◆ Text shown:
How can we as a congregation become spiritually stronger? That is my first prayer for this congregation: "Lord, help us grow spiritually strong." Certainly, I want numerical growth, involvement growth, and growth in our ministries. But, above all, I want growth that results in the strength of spiritual maturity.

The foundation of that maturity is a growing faith. Unless faith in God, His Son, and His Spirit increases, spiritual maturity cannot occur. For any congregation to grow in strength, it must grow in faith.

Spiritual needs must be understood and met. Evil has "customized" the problems and troubles it produces in our society. People who experienced significant rejection have unique problems. So do people who were unloved, or who were abandoned, or who grew up surrounded by evil, or who were abused, or who were betrayed, or who failed, or who have deep feelings of guilt.

All of those circumstances generate specific spiritual needs. These specific needs must be addressed. While the primary solution for every spiritual need is the grace, love, and forgiveness of Christ, the congregation, as a spiritual family, must minister to the special needs of its members with sensitivity and caring.

People rarely are too troubled to marry. Troubled pasts rarely convince husbands and wives not to have children. Faith does not change past circumstances. Faith cannot keep a troubled past from influencing the realities of one's present. Even when we have faith, the past casts shadows on our families.

◆ Input rows:
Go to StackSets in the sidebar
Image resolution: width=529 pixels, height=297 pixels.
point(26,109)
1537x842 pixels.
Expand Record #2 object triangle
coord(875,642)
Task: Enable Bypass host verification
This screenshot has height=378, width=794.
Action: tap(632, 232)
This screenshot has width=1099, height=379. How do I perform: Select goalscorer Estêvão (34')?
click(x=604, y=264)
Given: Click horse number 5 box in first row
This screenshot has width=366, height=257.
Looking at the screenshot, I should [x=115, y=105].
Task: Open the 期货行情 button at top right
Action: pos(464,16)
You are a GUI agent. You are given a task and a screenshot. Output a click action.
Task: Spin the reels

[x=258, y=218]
* * *
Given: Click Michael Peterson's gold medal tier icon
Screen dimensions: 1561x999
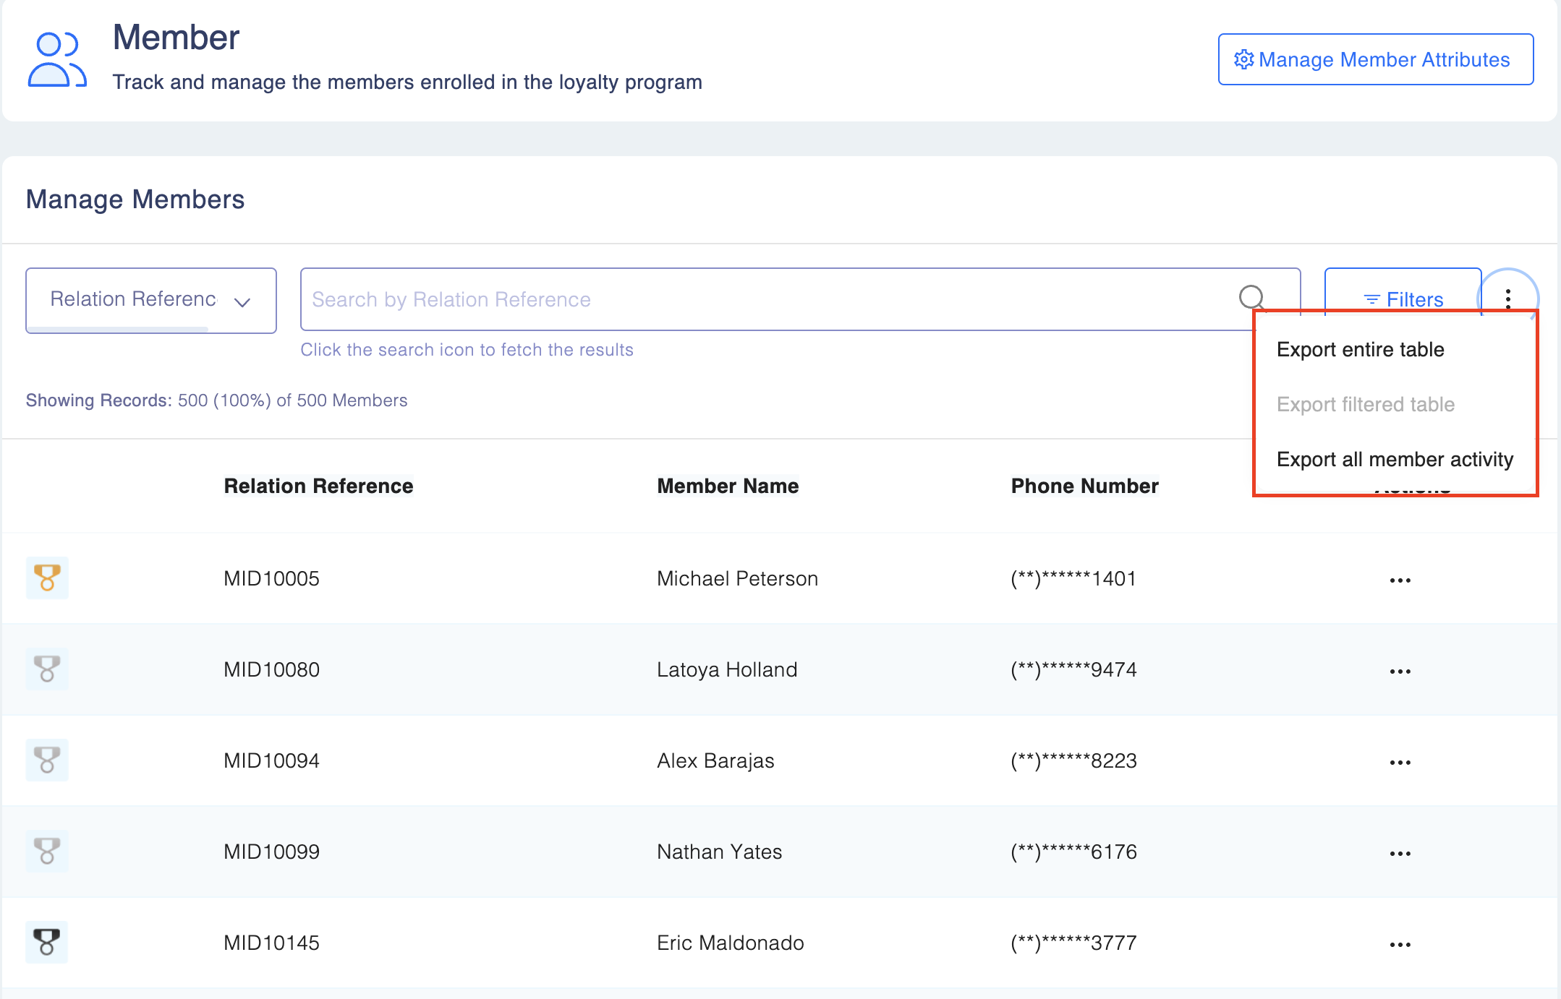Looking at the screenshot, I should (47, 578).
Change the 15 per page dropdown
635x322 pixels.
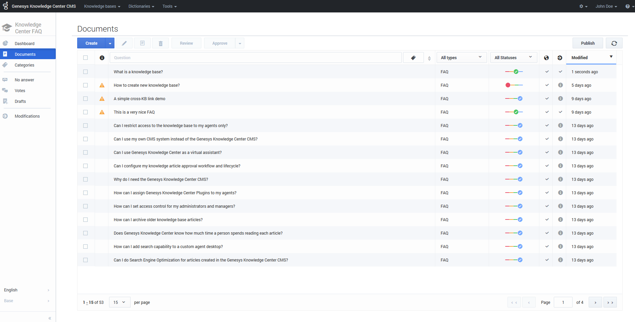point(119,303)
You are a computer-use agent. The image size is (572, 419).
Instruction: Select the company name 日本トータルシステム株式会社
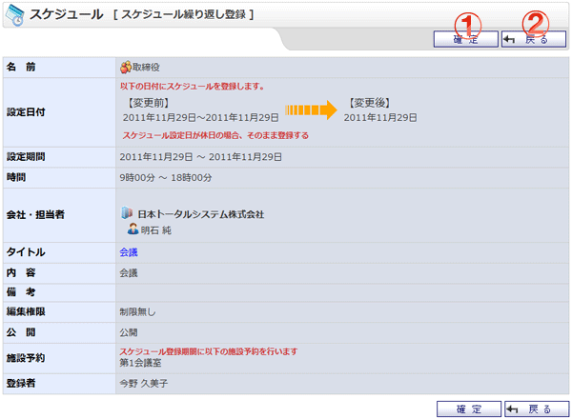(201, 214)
---
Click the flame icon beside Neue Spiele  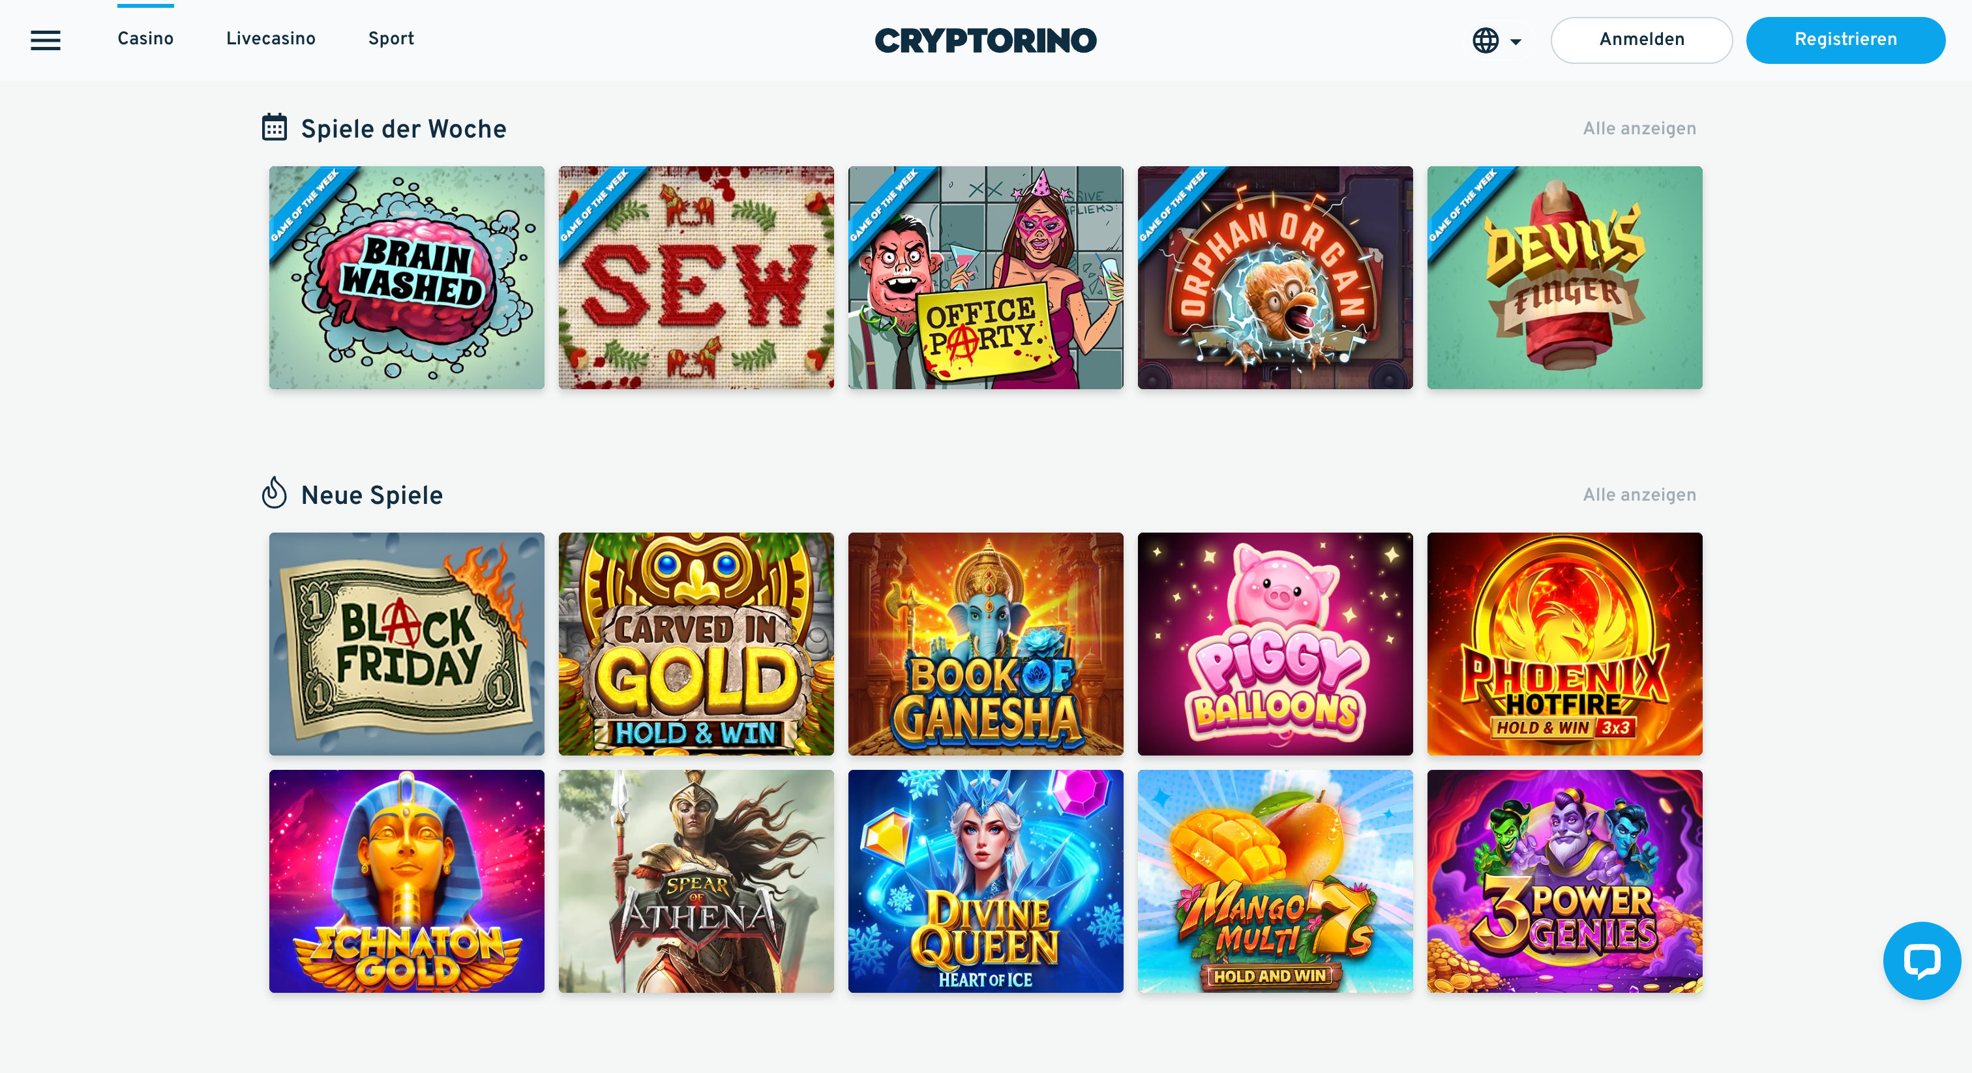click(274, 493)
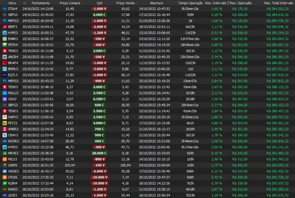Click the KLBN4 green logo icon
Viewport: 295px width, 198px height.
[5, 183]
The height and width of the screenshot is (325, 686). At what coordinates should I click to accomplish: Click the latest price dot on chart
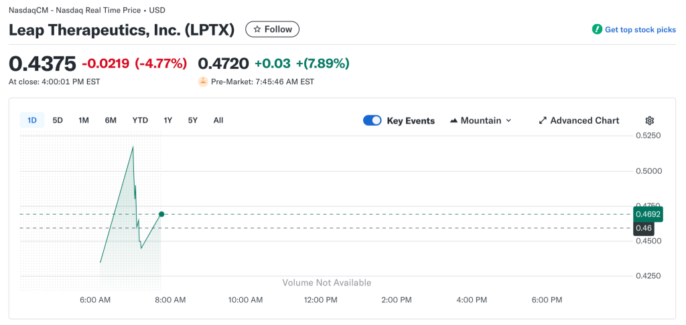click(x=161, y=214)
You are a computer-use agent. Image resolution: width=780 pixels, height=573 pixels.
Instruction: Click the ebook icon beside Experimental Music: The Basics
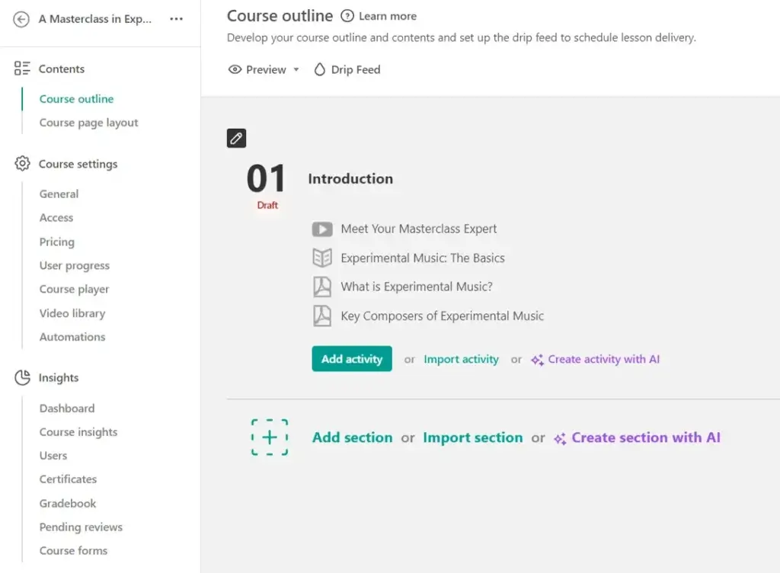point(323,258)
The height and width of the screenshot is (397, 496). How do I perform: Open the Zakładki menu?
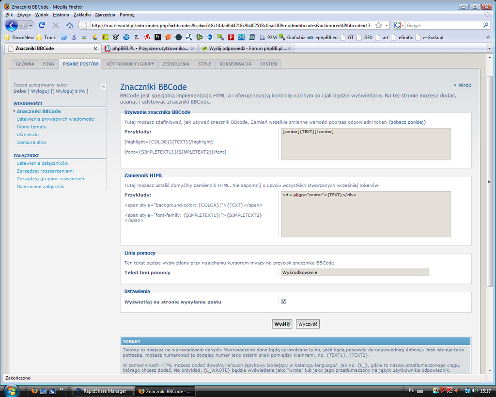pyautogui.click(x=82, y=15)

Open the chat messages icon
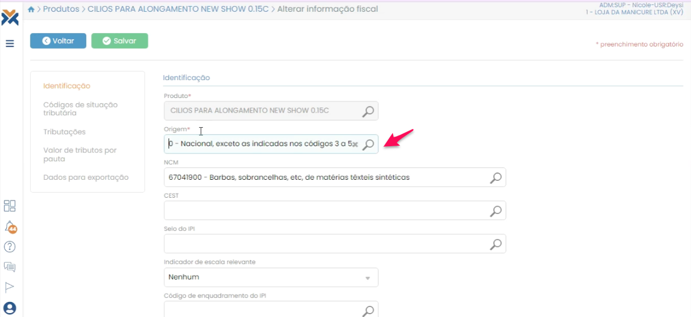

◆ Your tasks:
• 1. Answer these questions from the text on congregational spiritual strength:
(a) What does the text name as the foundation of spiritual maturity?
(b) What does the text call the primary solution for every spiritual need?
(c) Even when we have faith, on what does the past cast shadows?
• 2. Scale the records between the line holding "You are a computer-use agent. Image" and the line holding "Open the chat messages icon", inclusive, by rewriting all of those lines with the requests included and every coordinate in the answers multiplied by 0.35 and rounded to a whole number, halves up. Give only these lines, and leave the pictures out.

◆ In response:
• 1.
(a) A growing faith.
(b) The grace, love, and forgiveness of Christ.
(c) Our families.

• 2.
You are a computer-use agent. Image resolution: width=780 pixels, height=573 pixels.
Instruction: Click the ebook icon beside Experimental Music: The Basics
point(113,90)
The height and width of the screenshot is (397, 496). How do I perform: Open the Zakładki menu?
pyautogui.click(x=29, y=5)

Open the chat messages icon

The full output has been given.